Motor fraud specialist warns of rise in car cloning

Investigators at anti-motor fraud specialist Asset Protection Unit (APU) have warned that car cloning could be on the increase again after a driver escaped a fine and points on his licence in the wake of proving his innocence through analysis of a hire vehicle's telematics data.

The unnamed driver, from Wembley, London, was accused of speeding in Lincoln in November last year even though the vehicle thought to be involved, a BMW 2 Series, was actually still in Wembley.

The police issued the fine of £100 and three penalty points when a vehicle was caught by a fixed speed camera in Lincoln travelling at 35 mph on a 30 mph stretch of road.

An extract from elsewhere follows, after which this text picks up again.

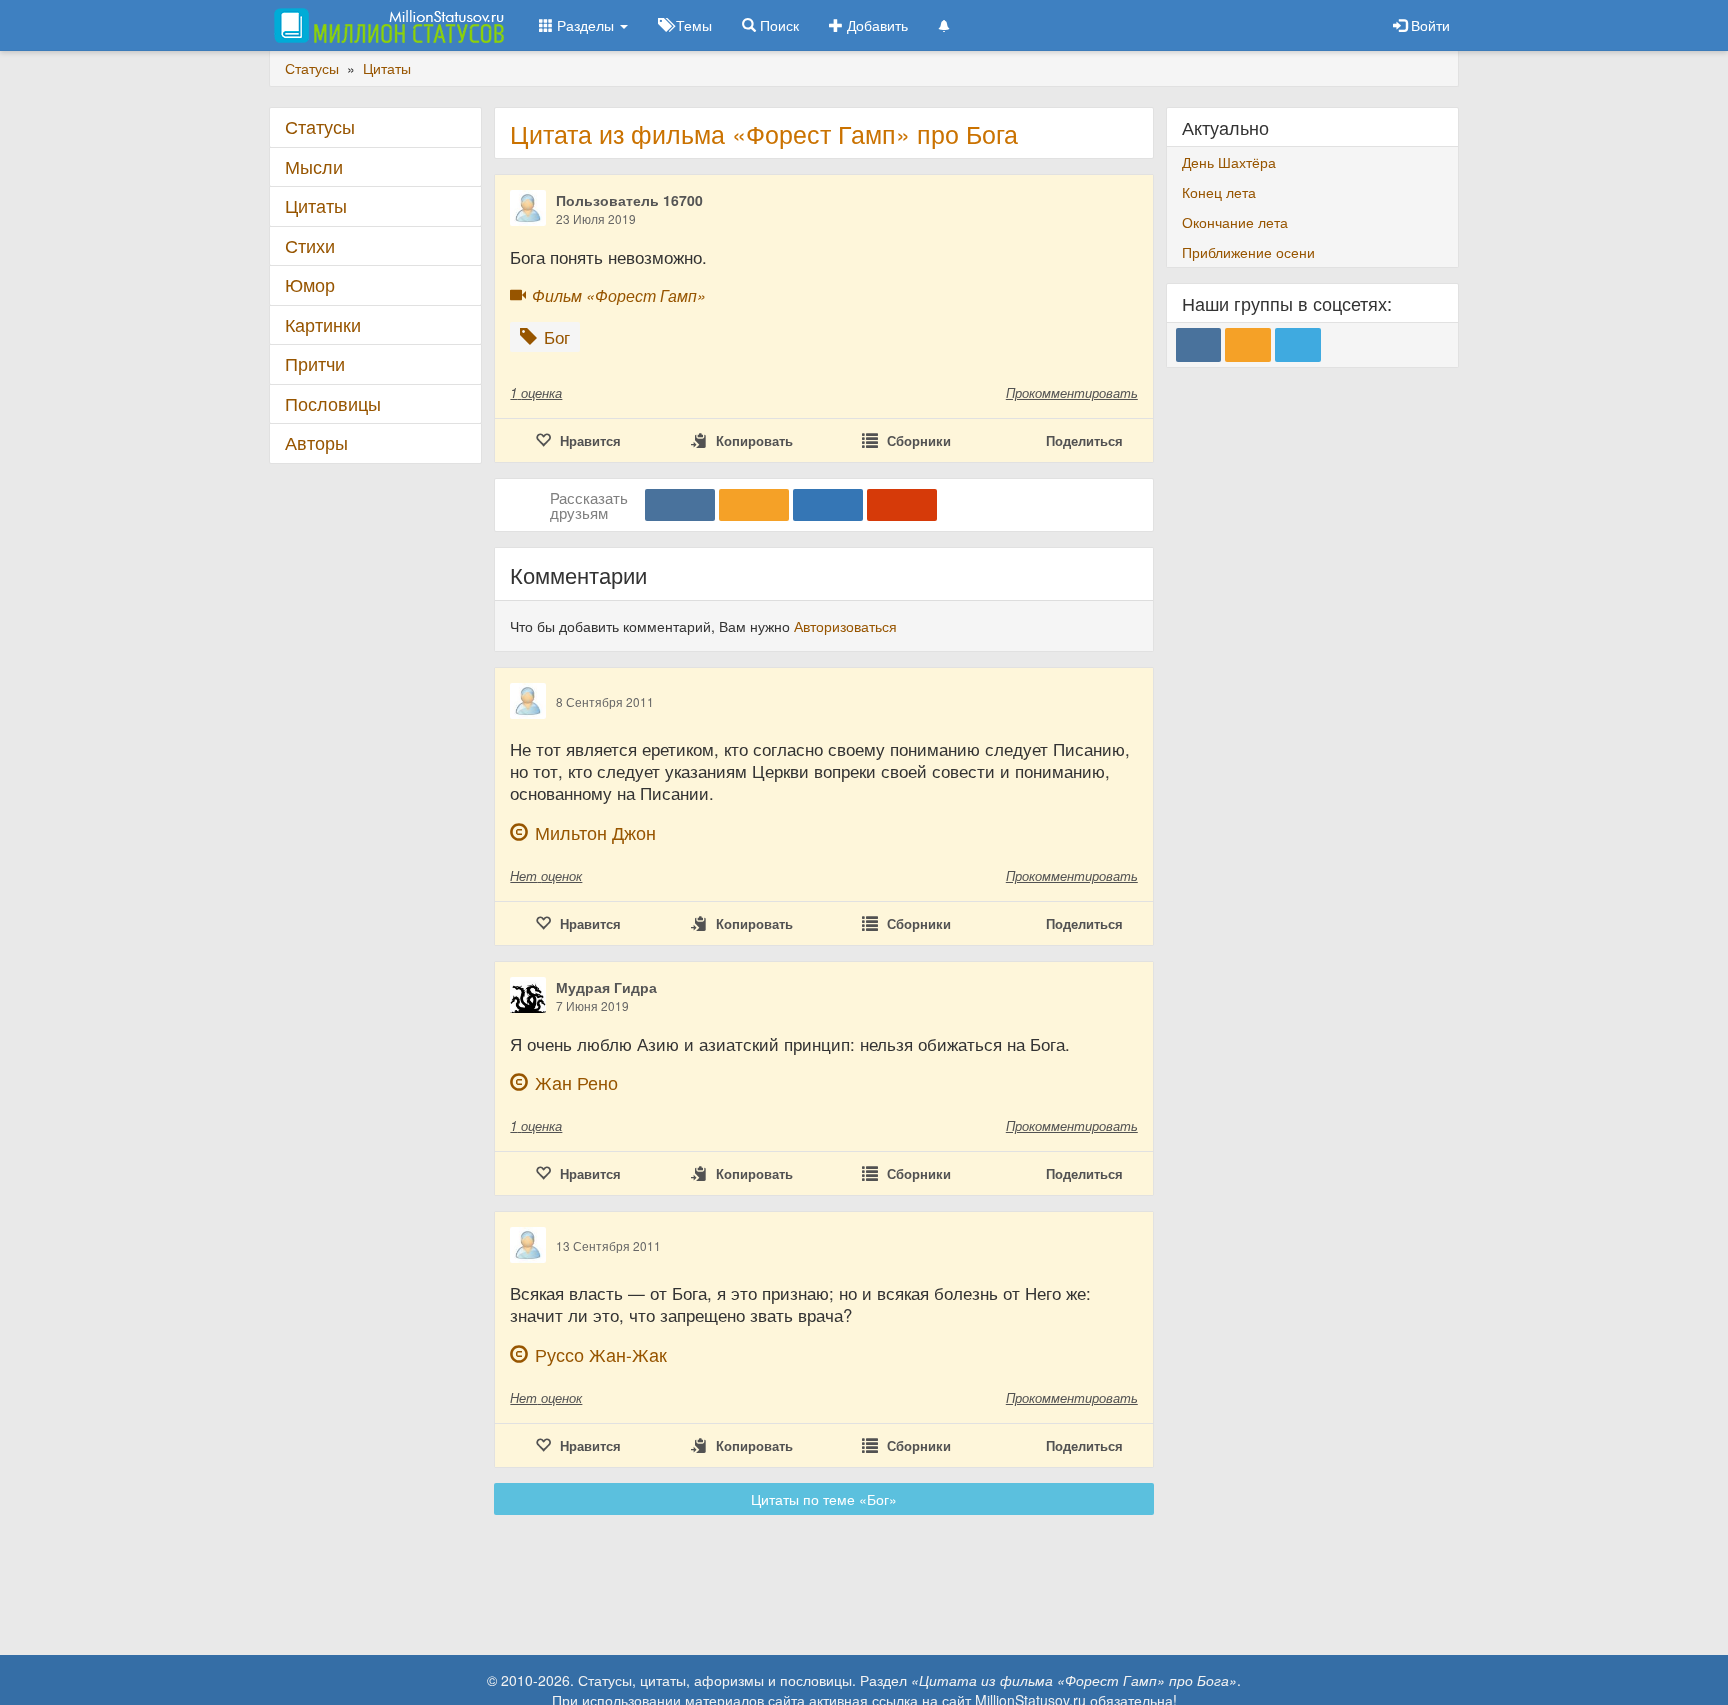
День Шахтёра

However, the rental car was equipped with a telematics device which proved the vehicle was in fact located over 150 miles away at the time of the alleged offence, meaning the vehicle had been cloned.

Data generated by the telematics device was interrogated by APU experts who wrote to the police to provide evidence in support of the driver’s denial he was at the wheel. The police later dropped the case.

Neil Thomas, director of investigative services at APU, said: ‘It’s very satisfying to help out innocent motorists of course, but the real worry here is that it’s almost certain the vehicle in question has been cloned.

‘We’ve seen a number of similar cases surface recently and the worry is that cloning could be back on the rise again.

‘It’s usually linked to large-scale organised crime, and it’s hard to stamp out because the clone is registered to the innocent owner’s address so you have to catch the crooks out on the road.

‘However, we believe criminals are increasingly using cloned cars so that innocent drivers shoulder the blame for their inexcusable driving.’

Car cloning is a serious offence which involves the theft of a vehicle’s identity including the registration number and vehicle identification number (VIN). Those details can be used on other similar vehicles, which are then sold for profit or utilised for petty theft or organised crime.

It is thought thousands of vehicles are cloned annually, costing motorists hundreds of thousands of pounds in fines while enabling criminals to break the law at will and get away with it.